UK car dealer Arnold Clark notified customers on Tuesday that their data was compromised in a data breach that took place in December 2022.
First disclosed by the company on January 03 on Twitter, the breach led to the company bringing its systems offline, including dealerships and third-party connections.
"Our priority has been to protect our customers' data, our systems and our third-party partners," the company wrote at the time.
"While this has been achieved, this action has caused temporary disruption to our business and, unfortunately, our customers."
Fast forward to this week, Arnold Clark has now confirmed that specific customer details had been compromised in the breach.
According to an email seen by Infosecurity, affected data included names, contact details, dates of birth, vehicle details and ID documents (like passports and driver's licenses). Some National Insurance numbers and bank account details were also affected.
"This incident emphasizes just how important it is for retailers to protect customer data effectively," said Erfan Shadabi, a cybersecurity expert at comforte AG.
"These industries thrive on online transactions, which also require them to collect sensitive PII [personally identifiable information] that threat actors are always targeting," Shadabi told Infosecurity in an email.

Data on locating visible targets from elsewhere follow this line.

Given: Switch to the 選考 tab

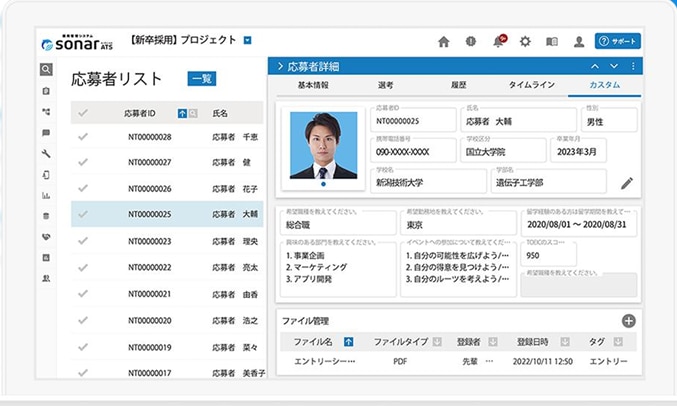Looking at the screenshot, I should pos(385,86).
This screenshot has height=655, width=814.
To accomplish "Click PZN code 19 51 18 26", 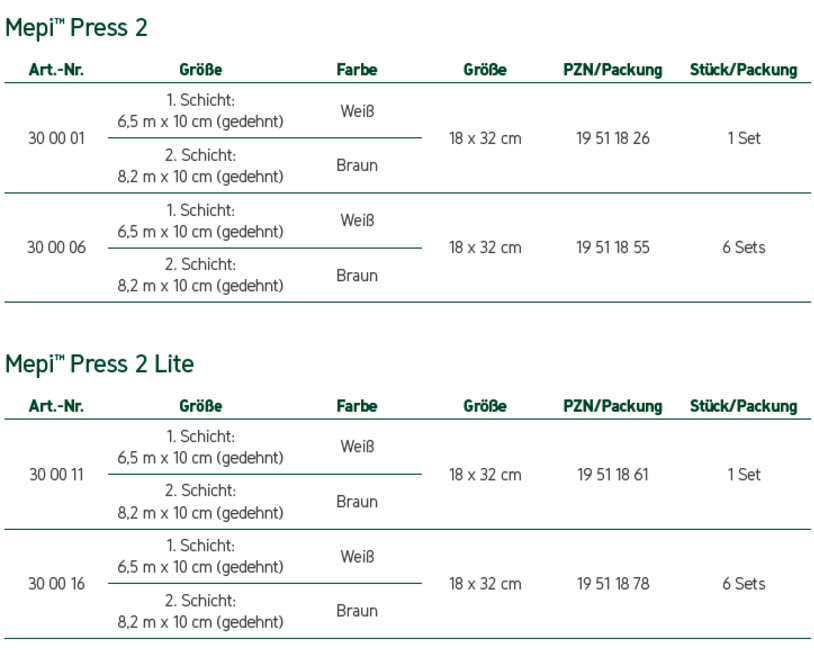I will point(612,138).
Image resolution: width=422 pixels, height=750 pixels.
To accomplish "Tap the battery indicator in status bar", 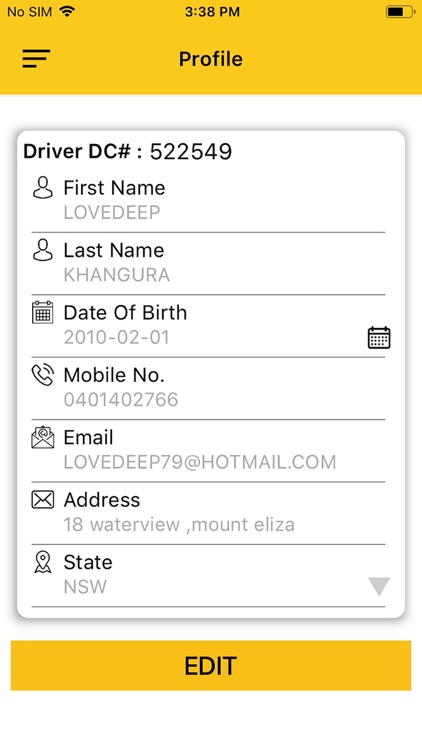I will pos(400,12).
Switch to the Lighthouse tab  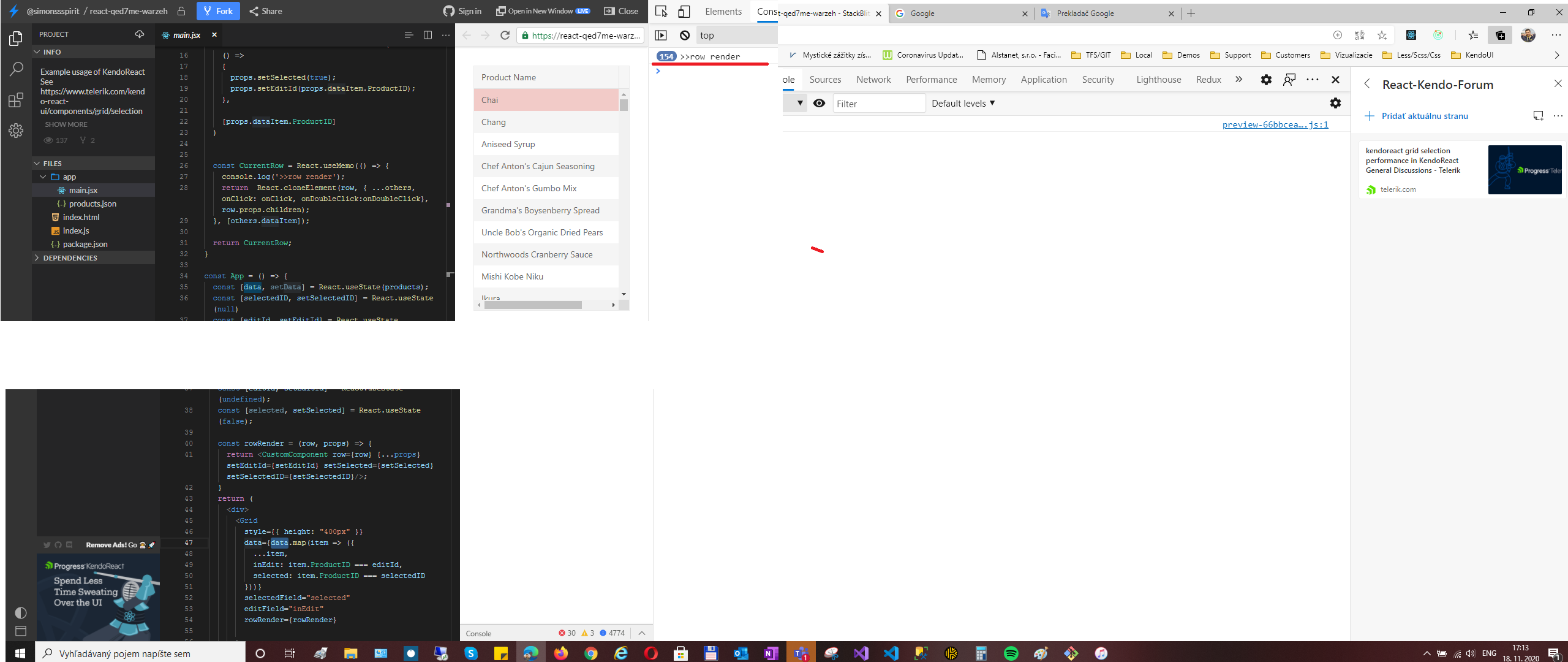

According to the security expert, companies must understand the "nature" of the sensitive data they protect and find suitable methods to guard it rather than just the borders around it.
"Data-centric security like tokenization and format-preserving encryption isn't just for the gargantuan enterprises spanning the globe," Shadabi explained.
"Even a small- or medium-sized organization can suffer a large-scale attack on their data — to devastating consequences, unless [...] a smart, data-centric security strategy stands in the way."
In the email to customers this week, Arnold Clark also warned customers of potential phishing attacks as the company continues investigating the incident.
The attack against Arnold Clark is not the first one targeting the automotive industry in recent times.
In May 2022, General Motors revealed it was hit by a credential-stuffing attack. Months later, Holdcroft Motor Group was presented with a ransom demand after hackers stole two years' worth of data.